Dataset entries:
********************

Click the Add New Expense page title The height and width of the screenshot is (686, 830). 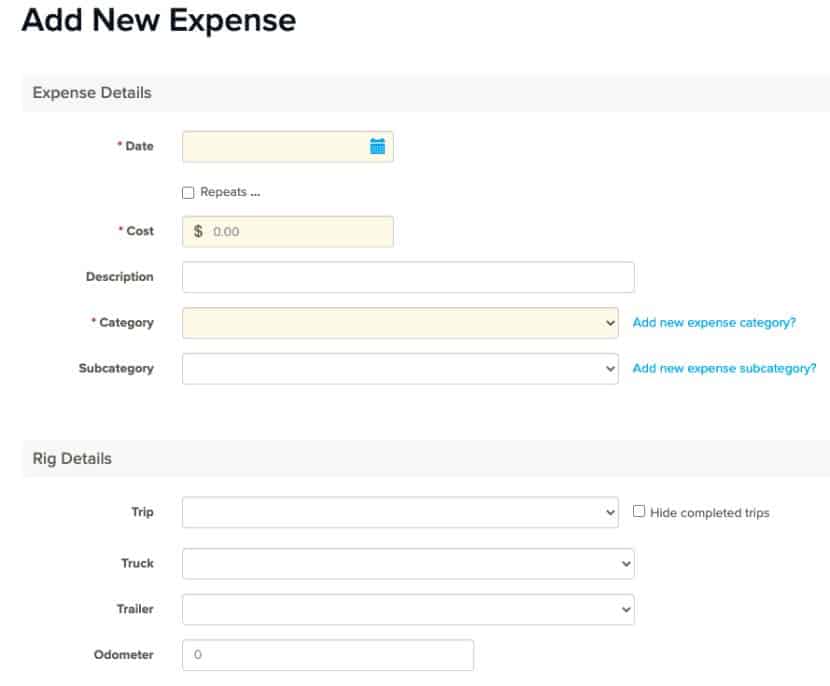pyautogui.click(x=156, y=21)
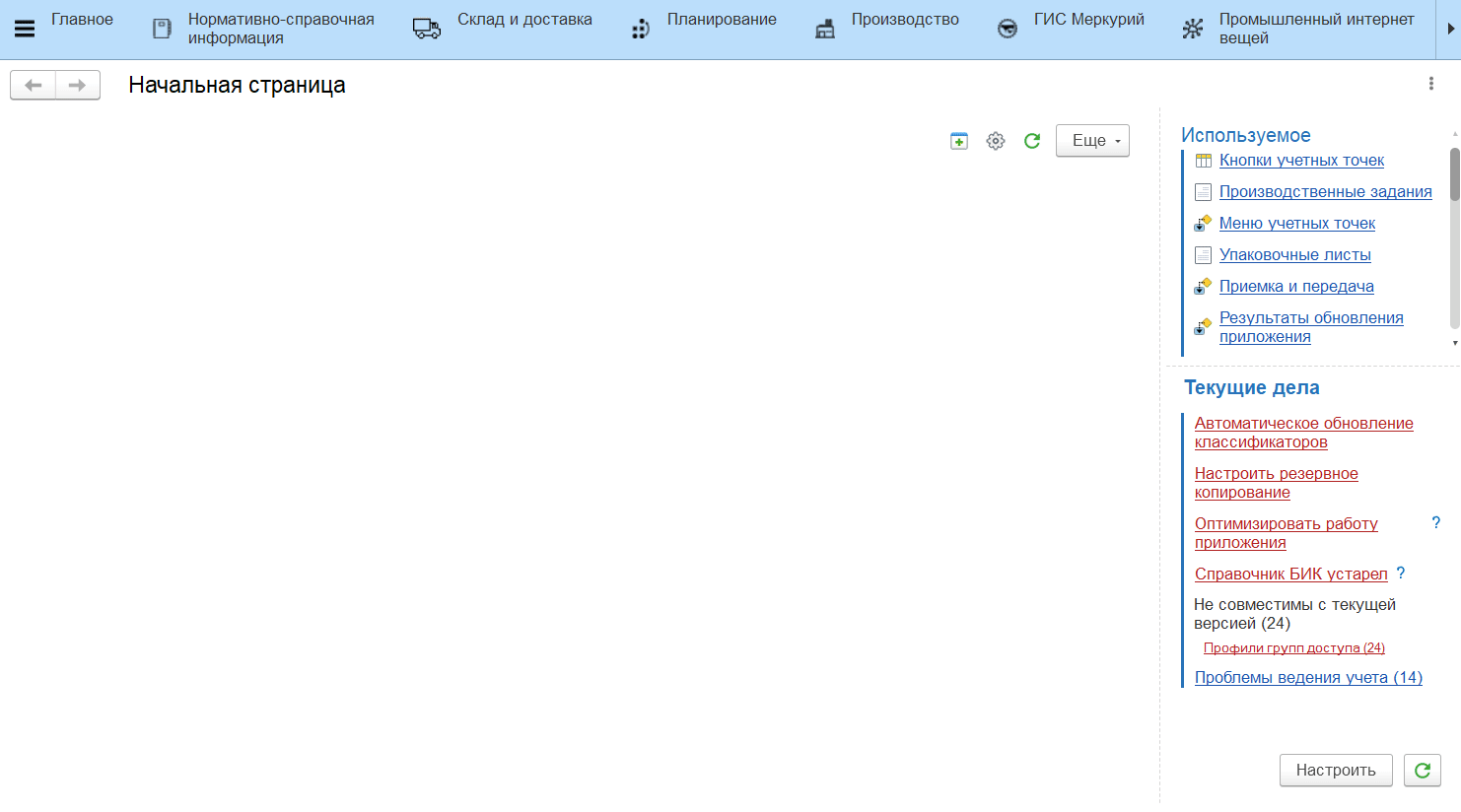Click the question mark beside Справочник БИК устарел

coord(1401,573)

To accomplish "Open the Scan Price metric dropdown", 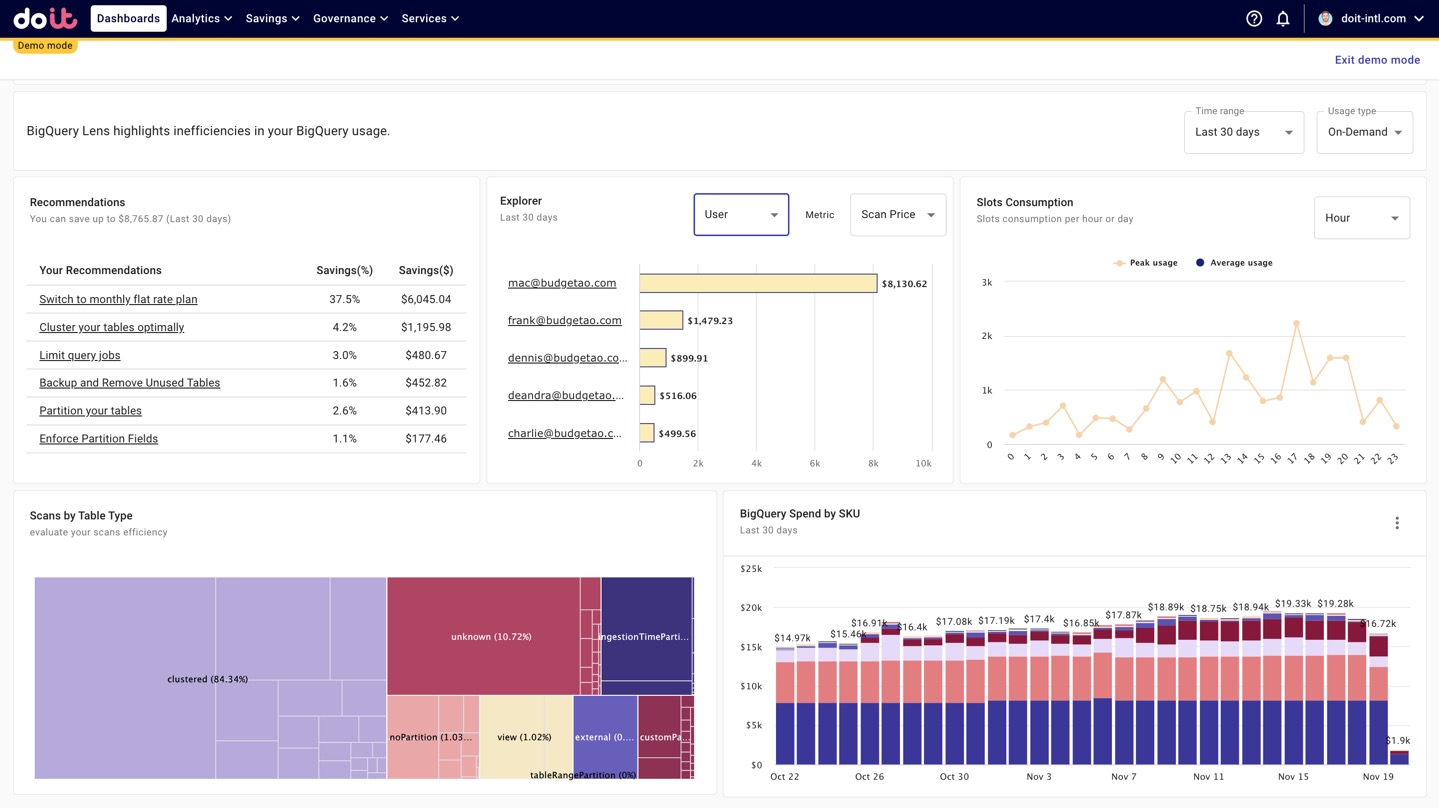I will click(x=896, y=214).
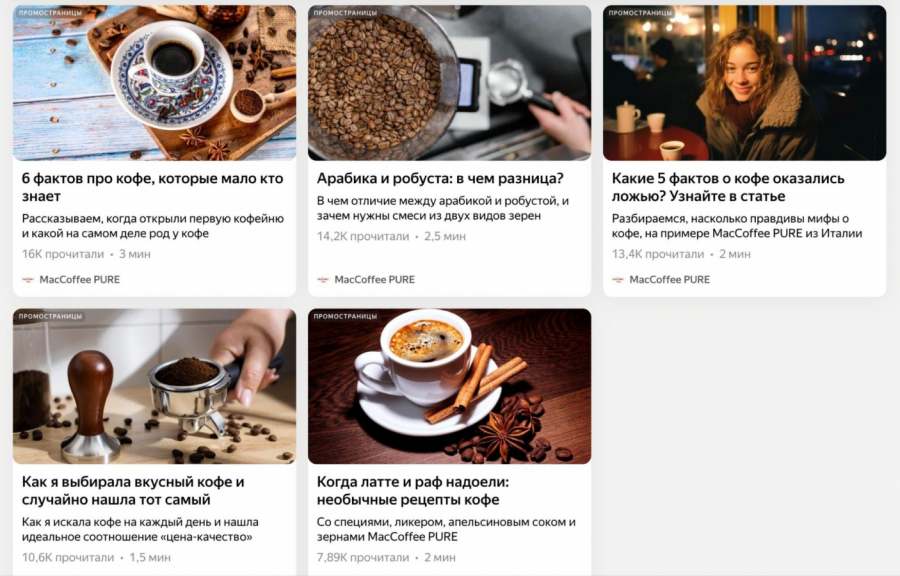Click description 'Рассказываем, когда открыли первую кофейню'
The image size is (900, 576).
pyautogui.click(x=153, y=226)
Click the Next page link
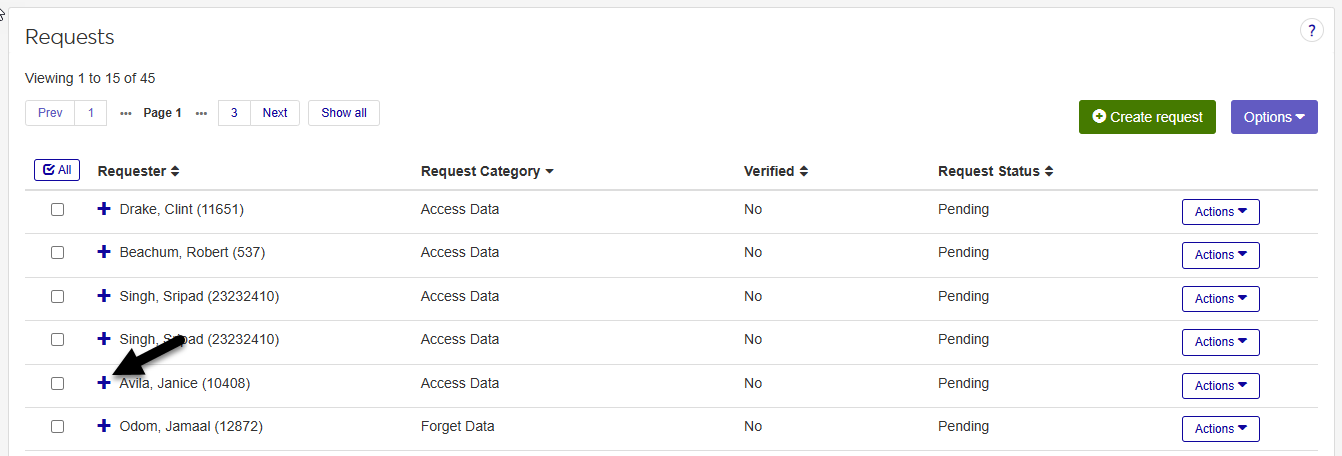1342x456 pixels. (x=275, y=113)
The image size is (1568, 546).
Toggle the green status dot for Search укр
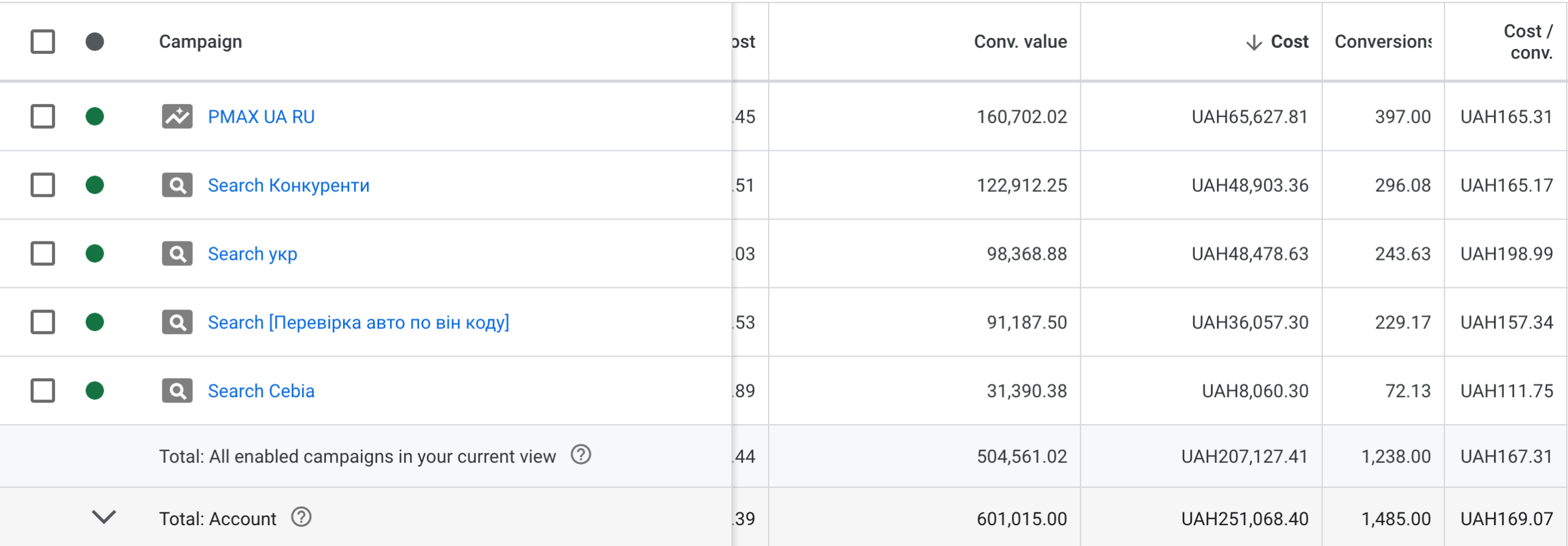[x=95, y=254]
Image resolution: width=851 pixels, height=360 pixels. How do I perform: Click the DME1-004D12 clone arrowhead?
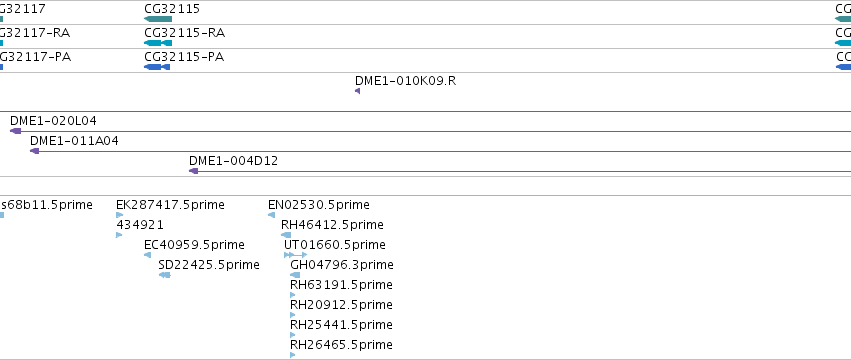pyautogui.click(x=194, y=171)
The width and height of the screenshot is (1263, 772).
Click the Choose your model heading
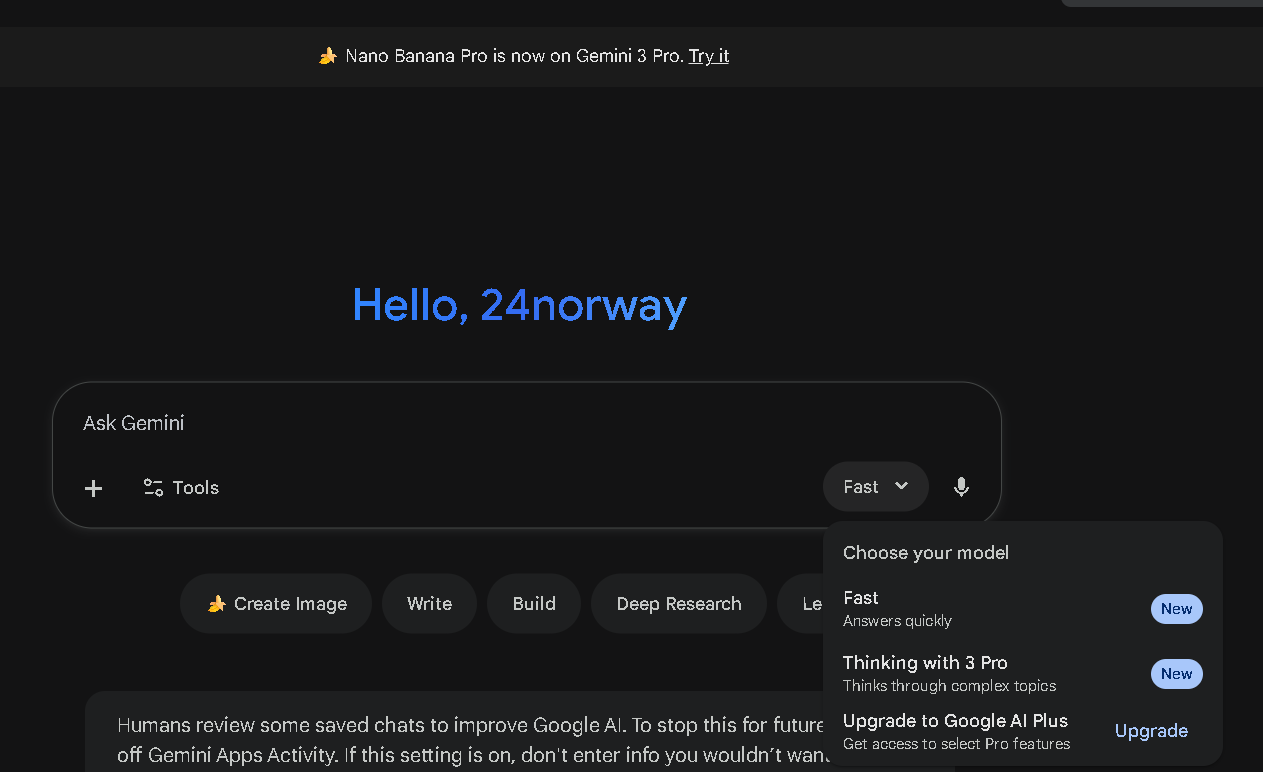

********************

• _What to produce_
Above are the records; copy exactly the lines from the one with "The image size is (1568, 546)." through the one with "The width and", including both, and nothing more. Leave out pictures.

• _Your response_
The image size is (1568, 546).
Toggle the green status dot for Search укр
[x=95, y=254]
Image resolution: width=851 pixels, height=360 pixels. How do I perform: Click the DME1-004D12 clone arrowhead?
pyautogui.click(x=194, y=171)
The width and height of the screenshot is (1263, 772).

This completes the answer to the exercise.